In the range of 100-900℃, the linear expansion coefficients of major stainless steel grades are basically 10ˉ6~130*10ˉ6℃ˉ1, and they tend to increase as the temperature rises. For precipitation hardening stainless steel, the linear expansion coefficient is determined by the aging treatment temperature.

(4) Resistivity

At 0~900℃, the specific resistance of the main stainless steel grades is basically 70*10ˉ6~130*10ˉ6Ω·m, and it tends to increase with the increase of temperature. When used as a heating material, materials with low resistivity should be used.

(5) Magnetic permeability

The magnetic permeability of austenitic stainless steel is extremely small, so it is also called a non-magnetic material. Steels with stable austenitic structure, such as 0 Cr 20 Ni 10, 0 Cr 25 Ni 20, etc., will not be magnetic even if they are processed with a large deformation greater than 80%. In addition, high-carbon, high-nitrogen, high-manganese austenitic stainless steels, such as 1Cr17Mn6NiSN, 1Cr18Mn8Ni5N series and high-manganese austenitic stainless steels, will undergo ε phase transformation under high-reduction processing conditions, so they remain non-magnetic.
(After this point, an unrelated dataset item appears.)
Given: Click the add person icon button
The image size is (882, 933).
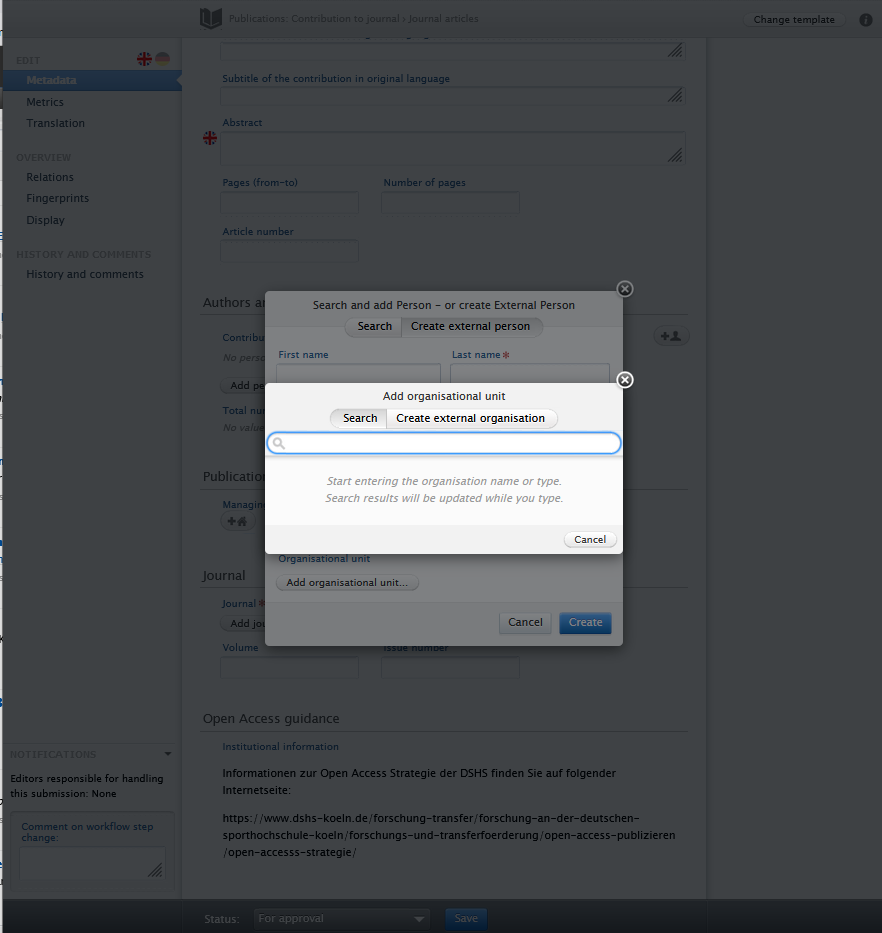Looking at the screenshot, I should [x=670, y=337].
At high temperatures above the Curie point, even strong magnetic materials lose their magnetism. However, some austenitic stainless steels, such as 1Cr17Ni7, 0Cr18Ni9, have a metastable austenitic structure, so martensitic transformation occurs when cold working with large reductions or low-temperature working, and they will be magnetic and magnetic. The conductivity will also increase.

(6) Elastic modulus

The longitudinal elastic modulus of ferritic stainless steel at room temperature is 200 kN/mm2, and the longitudinal elastic modulus of austenitic stainless steel is 193 kN/mm2, which is slightly lower than that of carbon structural steel. As the temperature increases, the longitudinal modulus of elasticity decreases, the Poisson's ratio increases, and the transverse modulus of elasticity (rigidity) decreases significantly. The longitudinal modulus of elasticity will have an impact on work hardening and tissue aggregation.

(7) Density

Ferritic stainless steels with high chromium content have low density, and austenitic stainless steels with high nickel content and high manganese content have high density. At high temperatures, the density becomes smaller due to the increase of the lattice spacing.
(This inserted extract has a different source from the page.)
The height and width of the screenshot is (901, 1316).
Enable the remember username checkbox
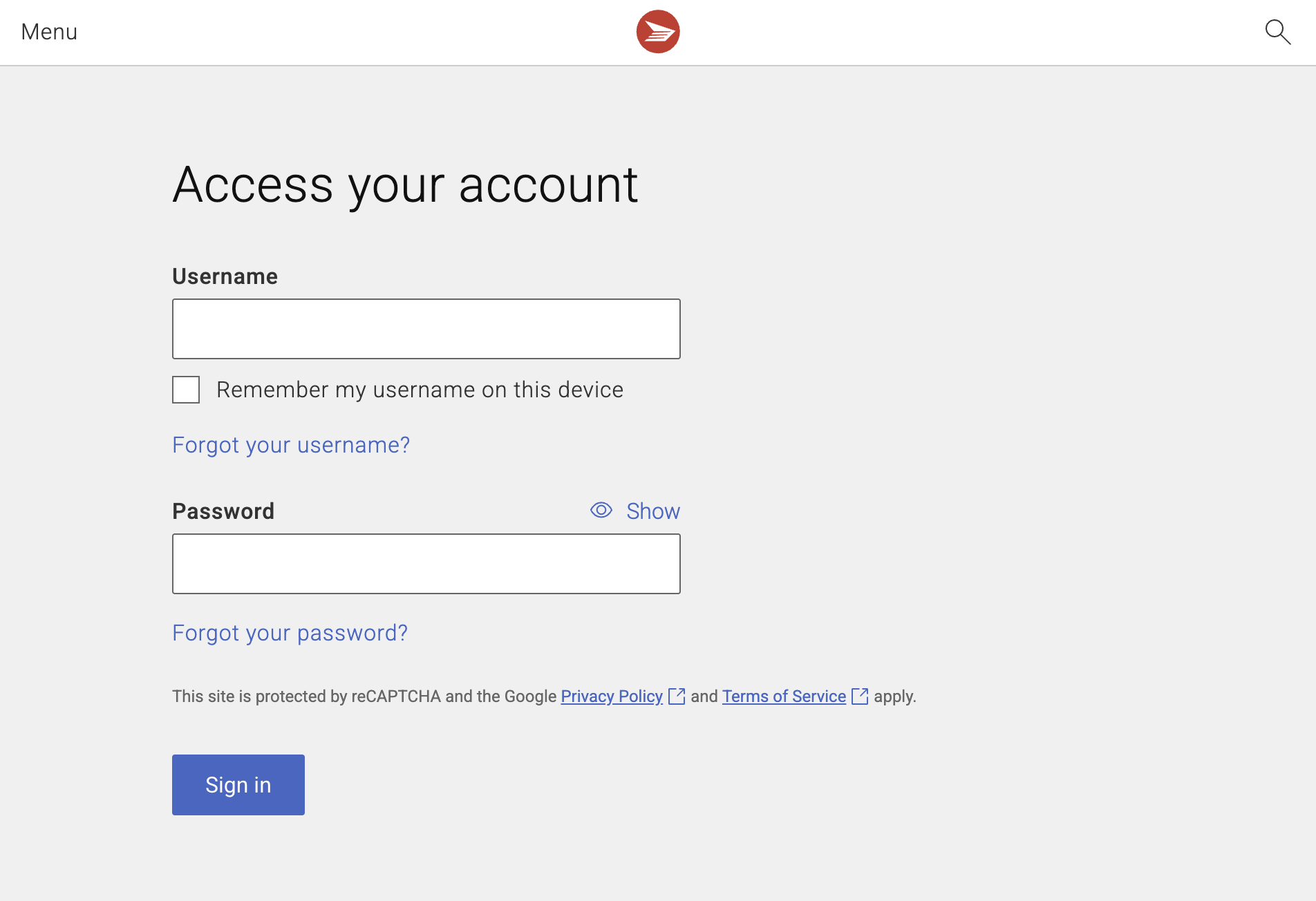pos(186,390)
3. Physical properties at low temperature

(1) Thermal conductivity

The thermal conductivity of various types of stainless steel at very low temperatures is slightly different, but in general it is about 1/50 of the thermal conductivity at room temperature. At low temperatures, the thermal conductivity increases as the magnetic flux (magnetic flux density) increases.

(2) Specific heat capacity

At extremely low temperatures, there are some differences in the specific heat capacity of various stainless steels. The specific heat capacity is greatly affected by temperature, and the specific heat capacity at 4k can be reduced to less than 1/100 of the specific heat capacity at room temperature.

(3) Thermal expansion

For austenitic stainless steel, the shrinkage rate below 80k (relative to 273K) is slightly different. The content of nickel has a certain effect on the shrinkage.

(4) Resistivity

Under extremely low temperature, the difference in resistivity among various brands increases. Alloying elements have a greater influence on the resistivity.

(5) Magnetism

At low temperatures, austenitic stainless steels have different effects on the load magnetic field due to their mass magnetic susceptibility. The content of different alloying elements is also different.

There is no difference in permeability of different grades.

(6) Elastic modulus

At low temperatures, the Poisson's ratio of austenitic stainless steel with magnetic transformation produces an extreme value correspondingly.